His next move is to become a member of the Magic Castle in Hollywood, but he has to wait until he's 13 to be considered for membership.
"I'm working up a 15-minute routine to perform for my audition there," he said, noting that he has a lot of time to perfect the presentation. He won't be 13 until May.
The money he earns from performing is invested in new magic effects to increase his repertoire of tricks and a growing library of magic books.
Danny's interest in magic was heightened after visiting a magic show in Las Vegas with his parents, Claudette and Gary Cole of Huntington Beach. "I wondered if I could be that good," he mused.
His mother attends all his performances and, while she supports his magic, she points out that a college education is in his future.
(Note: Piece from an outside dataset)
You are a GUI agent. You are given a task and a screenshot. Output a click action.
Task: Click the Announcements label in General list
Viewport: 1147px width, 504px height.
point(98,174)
At parties, coin and card stunts dominate his performance.
"Close-up magic is more intimate than doing magic on the stage," he said. "On stage, you mainly talk instead of perform." His stage shows include recorded music.
But when he performs up close, "You can see the look on their face. I like to amaze people and keep them hanging."
At this point in his life, Danny feels that learning new magic tricks is "kind of like a snowball. You learn basic moves and once you learn those techniques, you can make everything better."
Danny believes he is at his best with coins. "I'm good at keeping my hands relaxed," he said.
At school, he shows his buddies how to do some of his tricks.
"I enjoy teaching little coin and card tricks they can perform on their brothers, sisters and parents," he said.